It took David Galante 50 years to speak publicly of the horrors he witnessed at Auschwitz. But once he did, he made it his life’s calling to make sure people did not forget about the Holocaust, travelling and speaking about the crimes perpetrated by the Nazis.
The event that changed him was the release of the movie “Schindler’s List” in 1994. The realization that people would want to hear his story, he often said, was his “true liberation.”
“The feeling of having kept quiet for 50 years was also a type of prison,” said Martín Hazan, Galante’s godson, who wrote a 2007 book about Galante’s life called “Un Día Más De Vida” (“One More Day of Life”).
Galante died July 27 at Hospital Italiano de Buenos Aires of complications of Covid-19, Hazan said. He was 96.

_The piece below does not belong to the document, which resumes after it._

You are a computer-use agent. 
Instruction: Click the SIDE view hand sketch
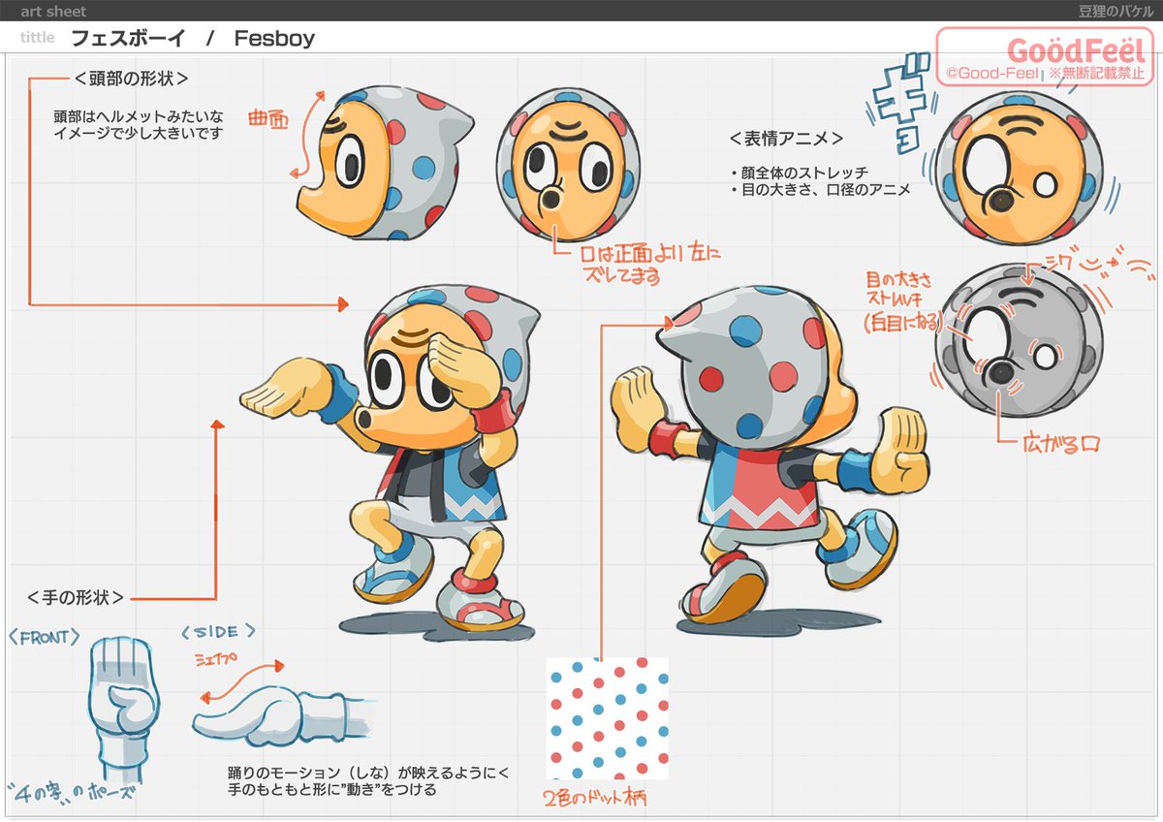[x=276, y=718]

Galante was born on April 7, 1924, on the Greek island of Rhodes, which was then controlled by Italy. He was one of seven children of Abraham Galante and Rebecca Israel Benditcha, and grew up in the island’s tight-knit Jewish community. He attended a Jewish school, the Scuola Israelita Italiana.
In 1936 his sister Sarah moved to Rhodesia (now part of Zimbabwe and Zambia) and in 1937 his brother Hizkia moved to Argentina.
When World War II started, Rhodes seemed like an oasis, but soon food became scarce and Abraham Galante had to close his women’s clothing store.
In September 1943, Italy surrendered and Germany occupied the island, boarding all Jews on ships to Greece and later onto trains for a 12-day ride to Auschwitz.
“We were innocent in every sense of the word because we didn’t have a notion of what was going on in the world,” Galante said in a 1996 interview with the Holocaust Museum in Buenos Aires. “We started to see the cruelty of the Nazis.”
Once at Auschwitz, the men and women were separated. Galante would never again see his parents and three sisters — Rosa, Juana and Matilde. He was tattooed with a number, B7328, and was then separated from his brother Moshe, who ended up in another concentration camp, Bergen-Belsen.
One day a guard kicked Galante into a fire, causing severe burns. Knowing that a trip to the infirmary could be synonymous with death, he kept working. But as the burns became infected he eventually had no choice. His stay in the infirmary turned out to be a blessing in disguise; officers evacuated the camp, forcing anyone who was deemed healthy to walk in a death march. Thousands died of cold, hunger and illness or were shot along the way.
When Russian soldiers arrived eight days later, on January 27, 1945, and liberated the camp, Galante weighed 84 pounds, which was 48 pounds less than when he arrived. By the time he returned to Rhodes, his home was unrecognizable. So he went to Rome after learning his brother Moshe was alive there. Deciding never to separate again, the two brothers went to Argentina to be with Hizkia. There, David first worked at a textile wholesaler, then set up a bicycle-parts factory, among other businesses.
He married Raquel Eskenazi in 1957. She was hospitalized with Covid-19 in July; by the time she recovered, she found out her husband had died.
In addition to his wife, Galante is survived by his daughter, Sandra; his son, Ezequiel; and two grandchildren.
Galante was often asked why it took him so long to share his story. In part, he said, it had to do with survivor’s guilt.
“For many years I felt fear, guilt for having been spared while my family wasn’t, anguish for those tremendous memories,” Galante said at a ceremony to mark the 50th anniversary of the Holocaust in 1995. “And I also felt shame. But I feel a profound need to transmit to future generations an experience that should never again be repeated.”